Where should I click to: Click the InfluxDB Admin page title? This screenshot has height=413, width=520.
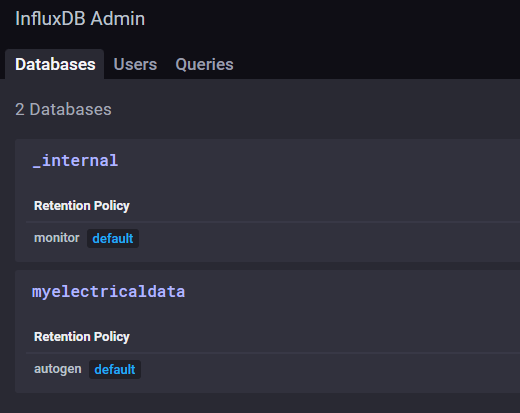click(80, 19)
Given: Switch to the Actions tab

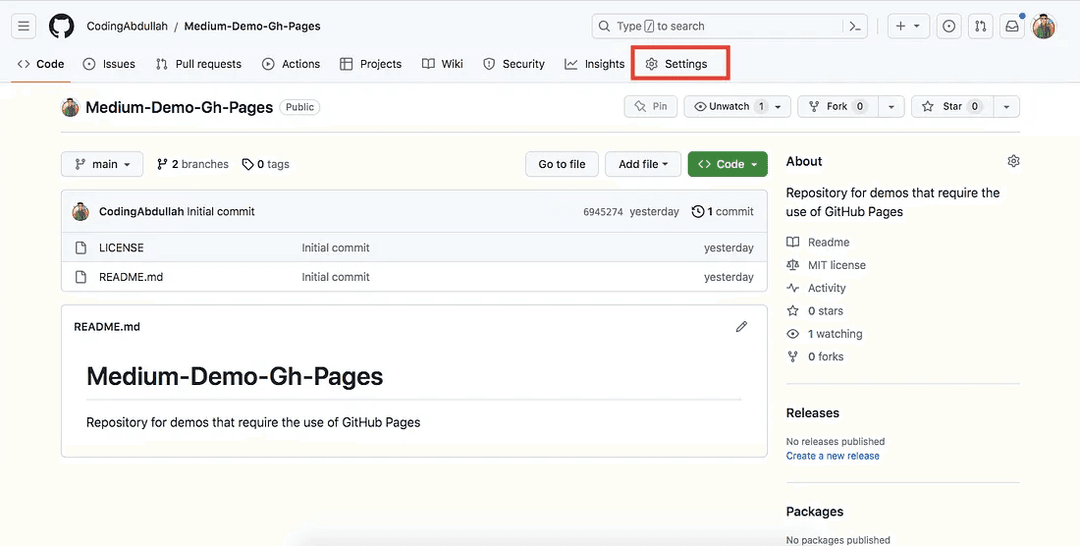Looking at the screenshot, I should (x=291, y=64).
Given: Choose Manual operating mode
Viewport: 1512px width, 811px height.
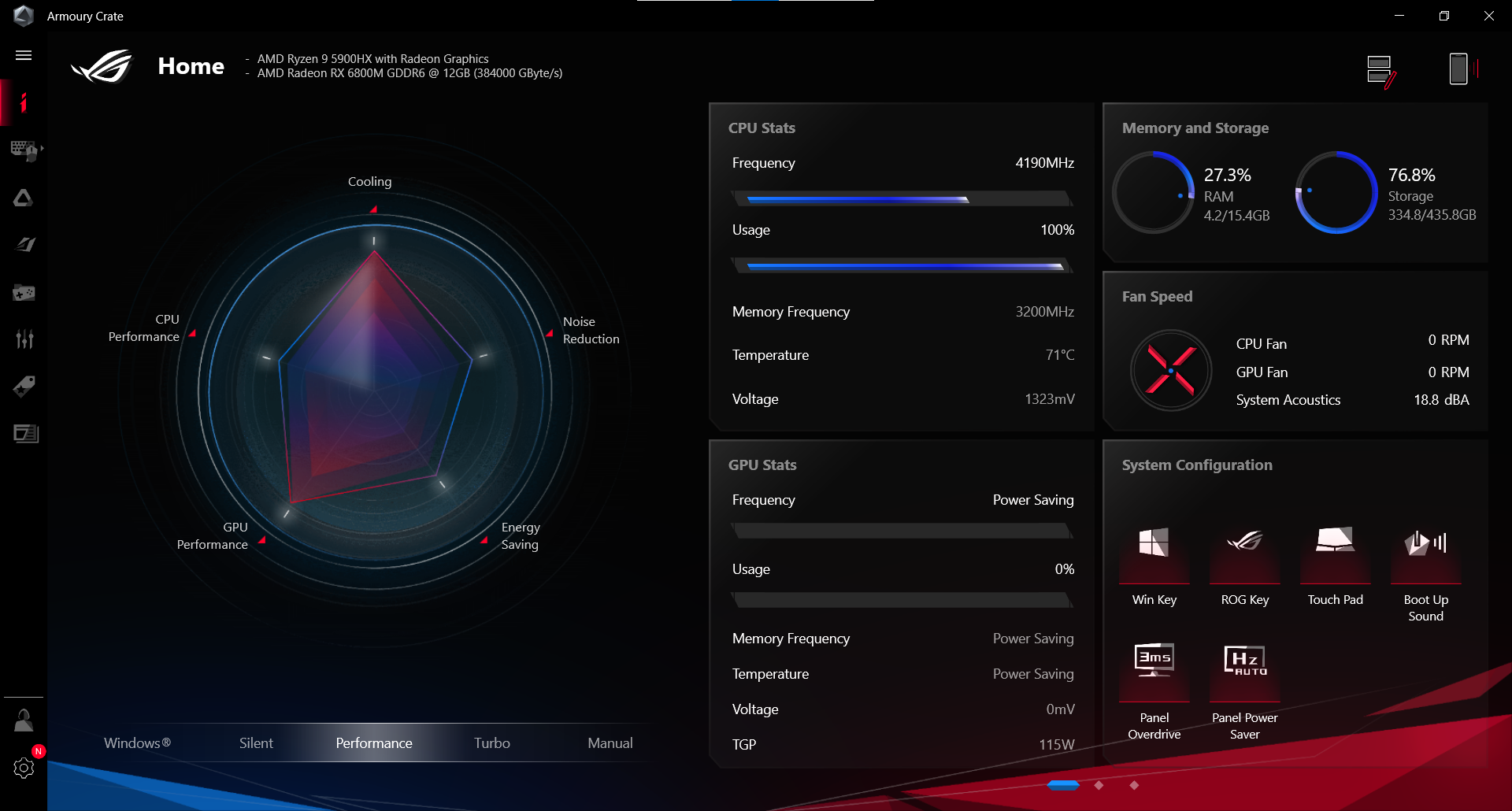Looking at the screenshot, I should tap(610, 743).
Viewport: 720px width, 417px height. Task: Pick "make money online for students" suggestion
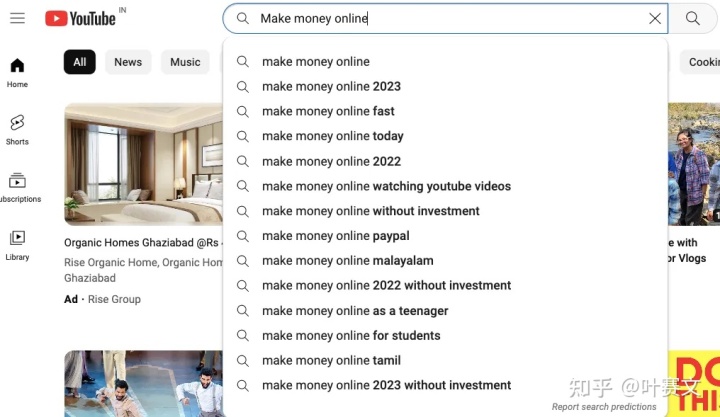pyautogui.click(x=351, y=336)
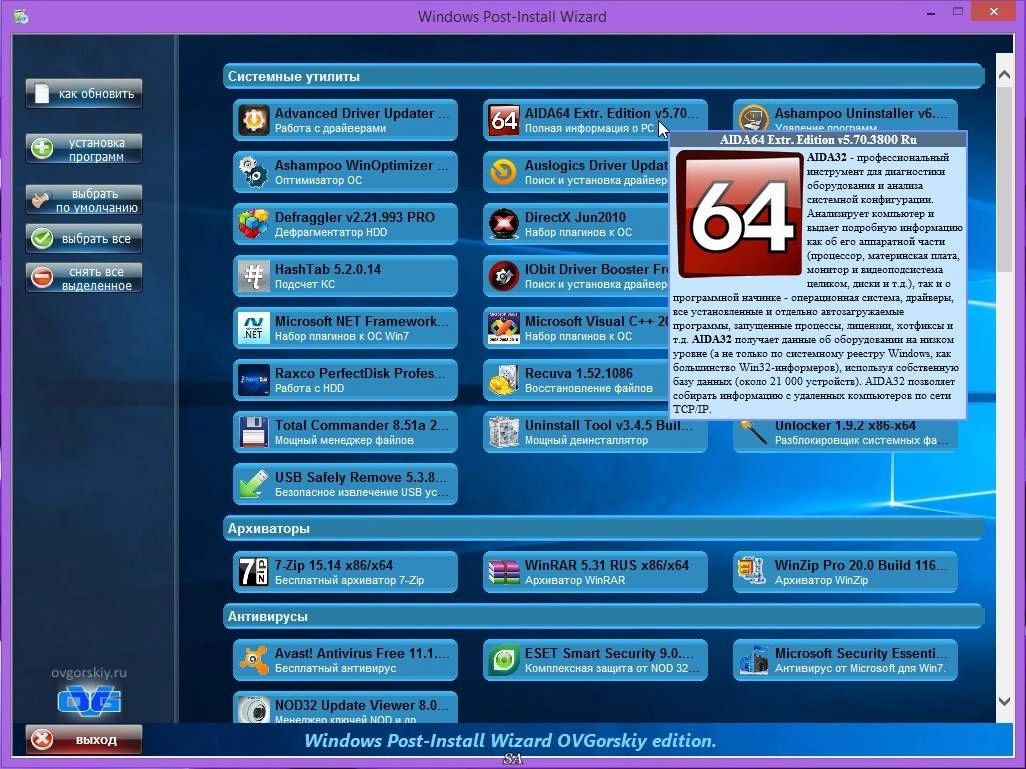The height and width of the screenshot is (769, 1026).
Task: Toggle selection of USB Safely Remove
Action: click(x=253, y=484)
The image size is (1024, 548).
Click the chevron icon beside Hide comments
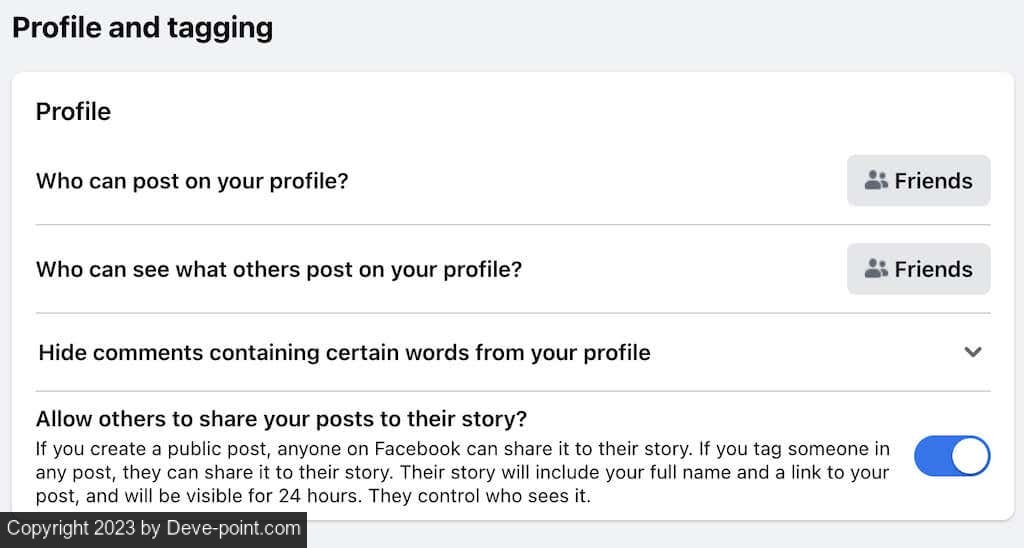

YOUR GOAL: Copy the lines exactly. Start at the line with "Viewport: 720px width, 417px", end at the last line above, include both, and omit all pictures.

EXERCISE OUTPUT:
Viewport: 720px width, 417px height. Task: Pick "make money online for students" suggestion
pyautogui.click(x=351, y=336)
The height and width of the screenshot is (769, 1026).
Task: Toggle selection of USB Safely Remove
Action: click(x=253, y=484)
The image size is (1024, 548).
Click the chevron icon beside Hide comments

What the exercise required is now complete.